Через тысячу пятьсот дней, незадолго до тринадцатилетия Феликса Блоха, машина по причине нехватки топлива забуксовала и нехотя остановилась. С тех пор она вела себя более-менее спокойно, что правда, то правда, однако теперь уже урчит снова; скоро опять начнет дергаться и тарахтеть, и рано или поздно ее маховики опять завертятся, а острые зубья опять вгрызутся в ландшафты, пожирая плоть и души людей.
Возможно, эту машину не остановить, говорит себе молодой человек, но меня она не получит. Я в этом участвовать не стану, не стану учиться машиностроению. Займусь чем-нибудь абсолютно непрактичным. Чем-нибудь красивым и бесполезным, что машина нипочем не поглотит. Вроде Гольдберг-вариаций. Что-нибудь да найдется. Во всяком случае, в ВТУ я не пойду. Не стану учиться машиностроению, сколько бы отец ни настаивал. Скорей уж наймусь возчиком в пивоварню.

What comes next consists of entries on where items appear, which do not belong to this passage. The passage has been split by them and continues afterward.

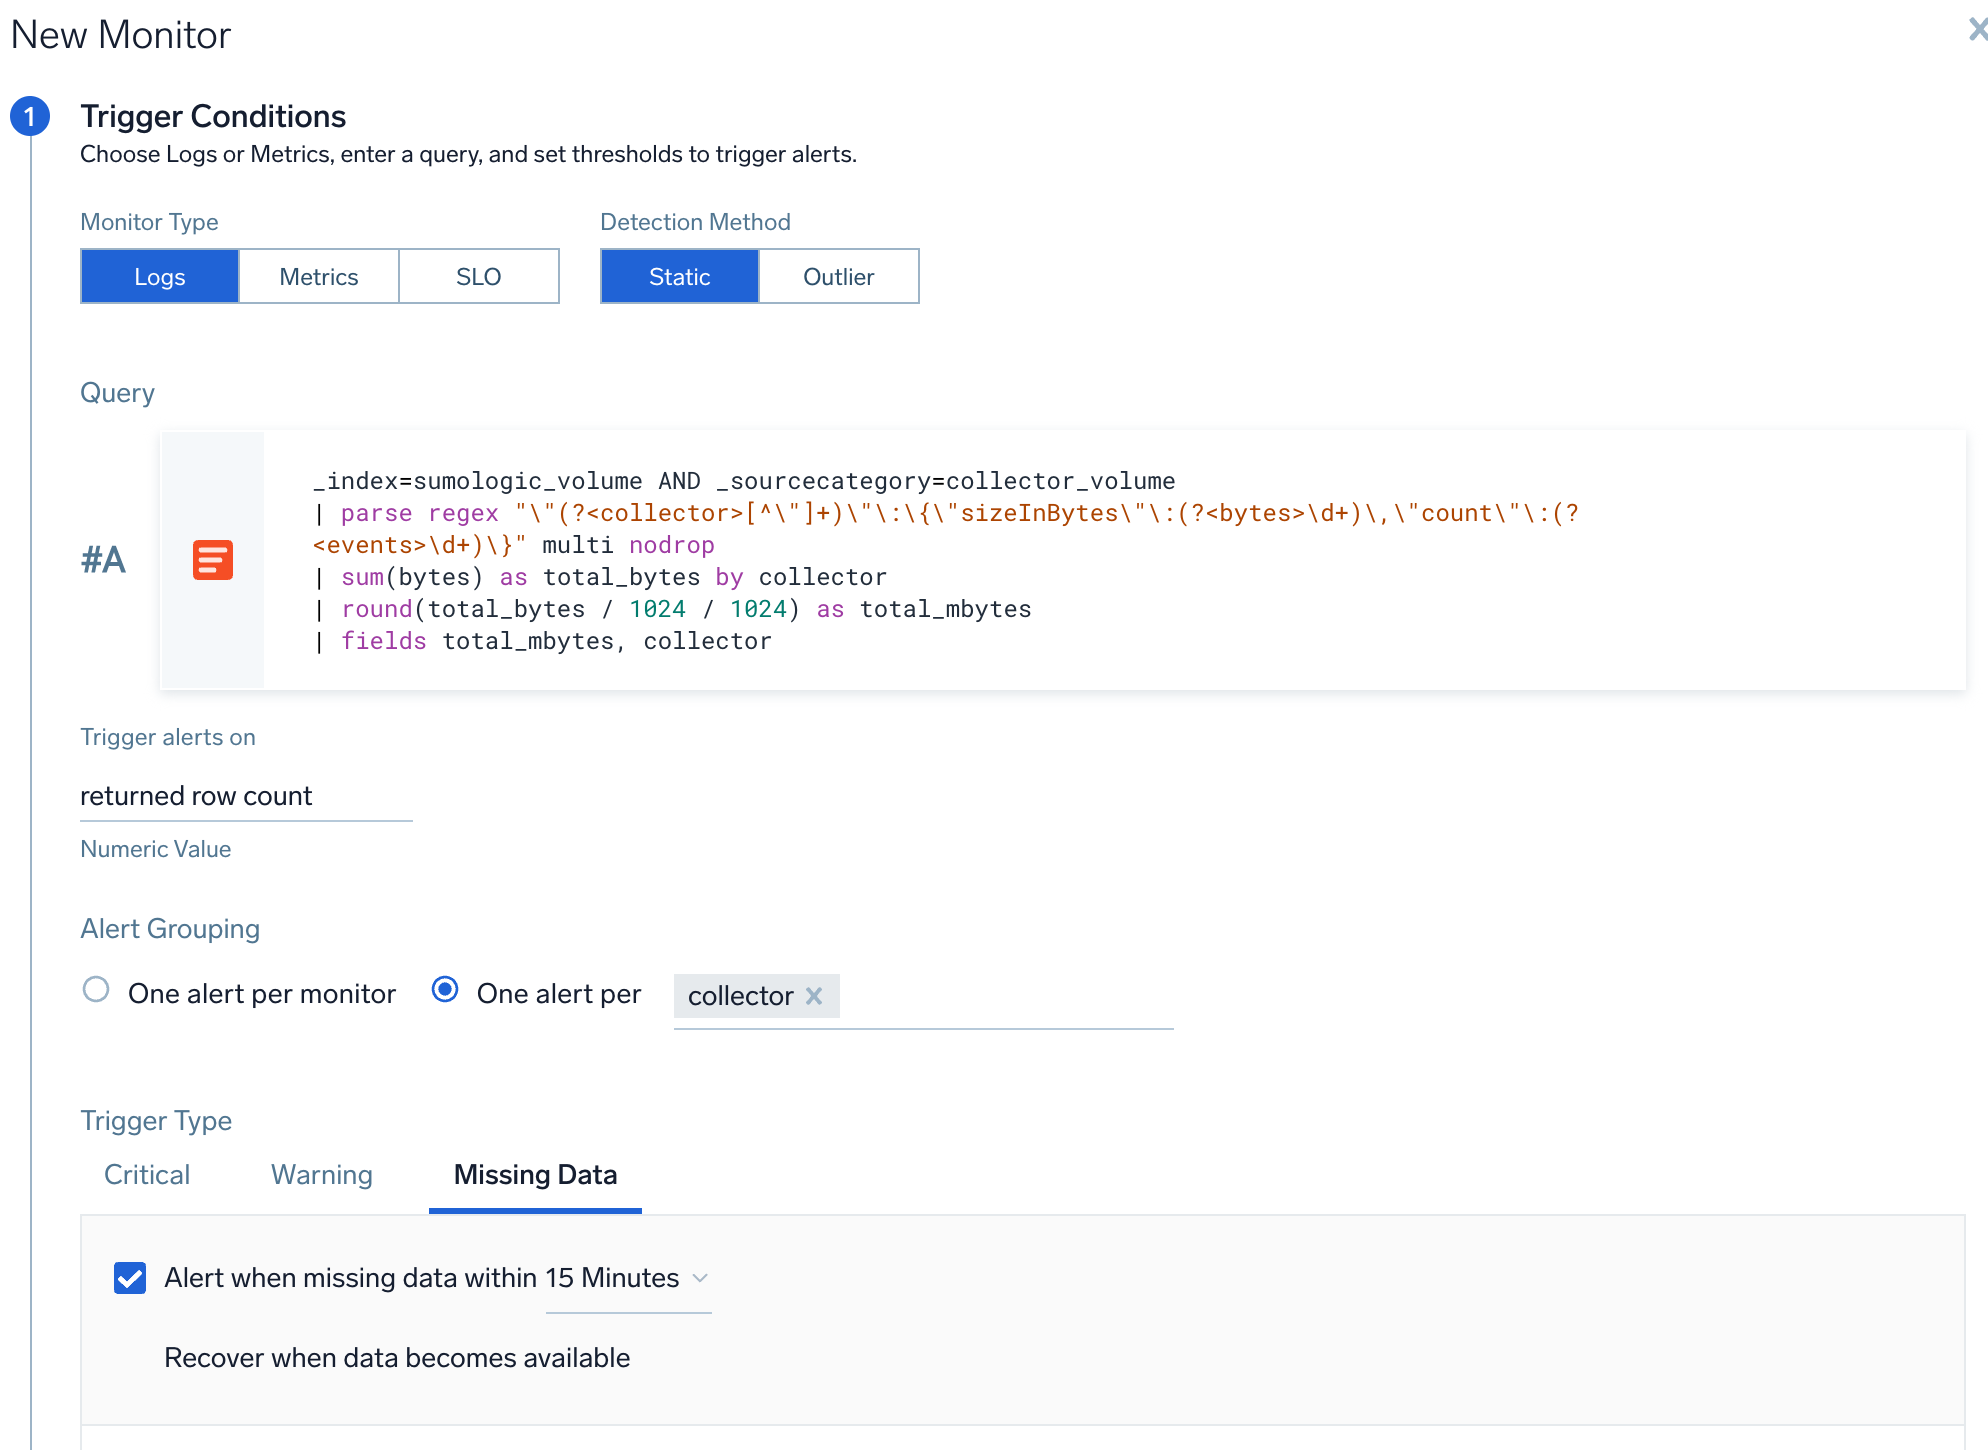Uncheck Alert when missing data checkbox

click(130, 1278)
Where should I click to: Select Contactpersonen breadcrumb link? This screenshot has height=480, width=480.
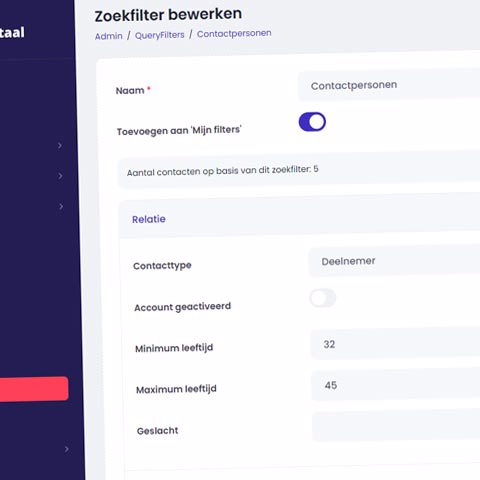234,33
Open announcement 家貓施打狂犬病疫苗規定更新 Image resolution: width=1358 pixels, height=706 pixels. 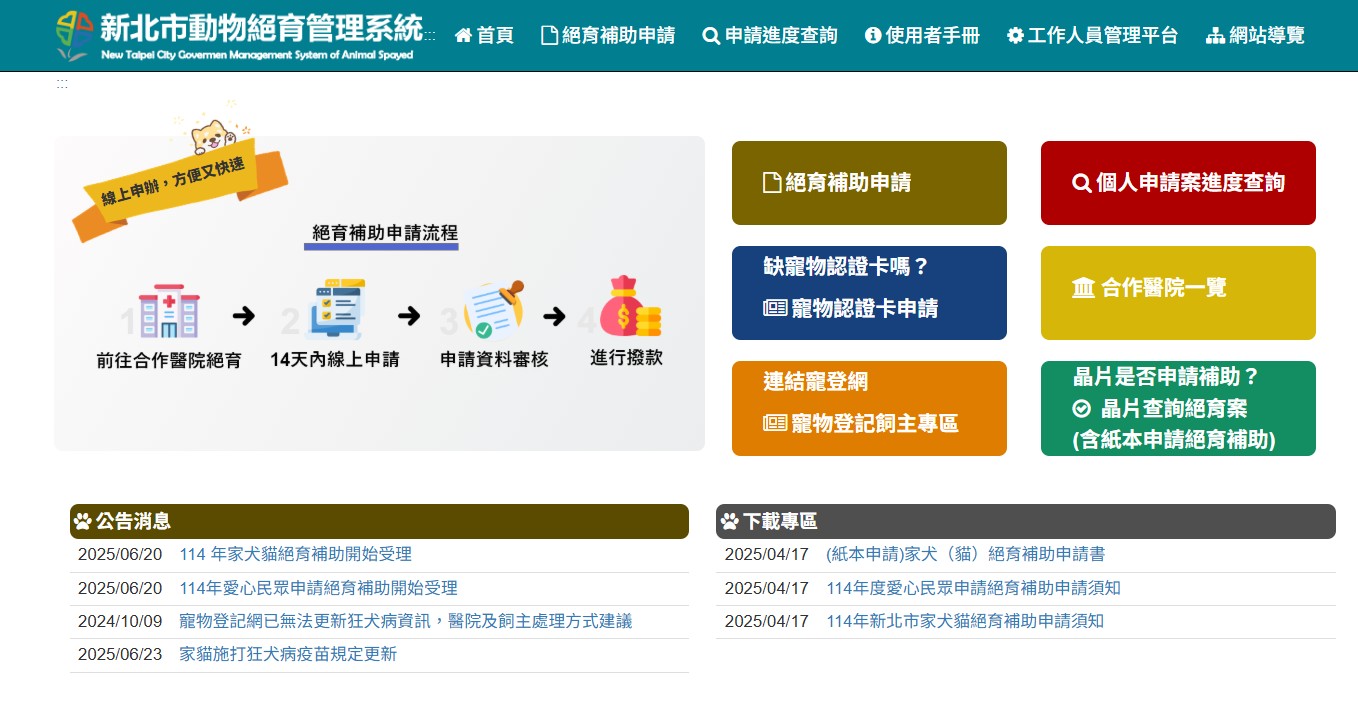point(288,654)
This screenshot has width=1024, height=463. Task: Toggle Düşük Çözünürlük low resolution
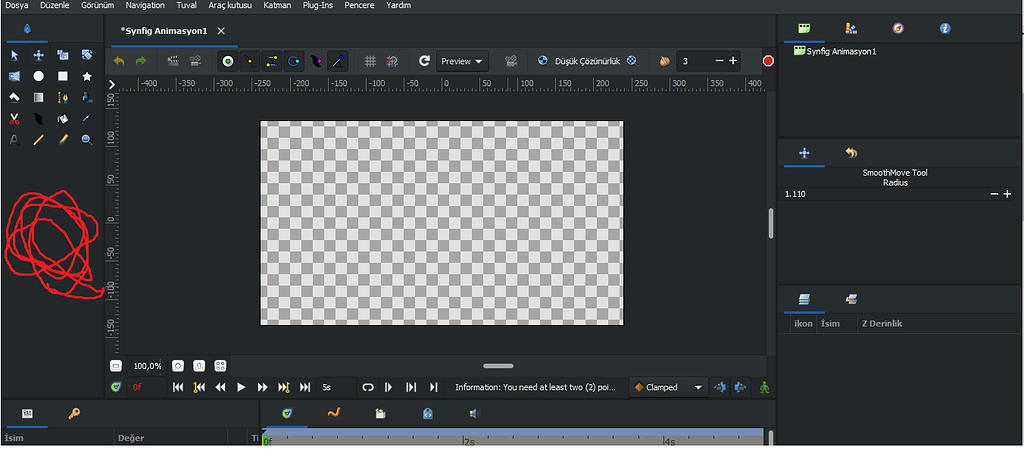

Он резко отталкивается от стены склада и, готовый к мятежу, спрыгивает с погрузочной платформы. Но, еще не приземлившись на щебенку, опять падает духом, теряет решимость, а когда делает первые шаги по разболтанным плиткам дорожки, ведущей среди путей к зданию вокзала, из глубин его существа, через сердце в голову, потихоньку, но неудержимо, словно горький пузырек в шампанском, поднимается осознание, что он наверняка пойдет в ВТУ и будет учиться машиностроению, ведь, во-первых, не выдержит разрыва с отцом, во-вторых, у него сплошь отличные оценки по математике, физике и химии, а в-третьих, хоть убей, ему совершенно не приходит в голову, куда еще приложить свое одностороннее дарование, кроме как к изучению машиностроения в ВТУ.